McCain, though, has a health care plan girded with a similar philosophy. He proposes providing individuals with a $5,000 tax credit to buy health insurance. He would pay for his plan, in part, by considering as taxable income the money their employer spends on their health coverage.
McCain leveled his charge before a pair of appearances aimed at restoring his lead in critical battleground states. In both North Carolina and Virginia, where McCain was to speak later in the day, his campaign has surrendered its lead to Obama in various polls.
President Bush, a Republican, won both states in 2004.
The state dips mimic larger national trends that have given Obama a lead over McCain following Wall Street chaos that focused the race on who is best equipped to restore the economy.
On Sunday, McCain was to travel to Ohio, where he might appear with "Joe the Plumber," the Holland, Ohio, plumber Joe Wurzelbacher whom the senator has been portraying as emblematic of people with concerns about Obama's tax plans.
Wurzelbacher became the focal point of the final presidential debate after he met Obama earlier in the week and said the Democrat's tax proposal could keep him from buying the two-man plumbing company where he works. However, reports of Wurzelbacher's annual earnings suggest he would receive a tax cut rather than an increase under Obama's plan.
Obama has said his tax policies would cut payments for 95 percent of working Americans, while increasing them only for families making more than $250,000 a year. McCain has argued that 40 percent of Americans don't pay income taxes, either because they are seniors or don't meet minimum earnings thresholds, so the only way to cut their taxes is to give them various credits.
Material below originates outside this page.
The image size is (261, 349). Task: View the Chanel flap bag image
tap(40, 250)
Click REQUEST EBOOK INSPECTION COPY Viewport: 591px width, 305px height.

"In other words, Barack Obama's tax plan would convert the IRS into a giant welfare agency, redistributing massive amounts of wealth at the direction of politicians in Washington," McCain said in the radio address.
An Obama spokesman did not immediately respond to a request for comment.
The last Democratic candidate to win North Carolina was Southerner Jimmy Carter in 1976 when the Republicans were reeling from President Nixon's resignation following the Watergate scandal.
Virginia has not voted for a Democratic nominee since President Johnson's landslide victory in 1964.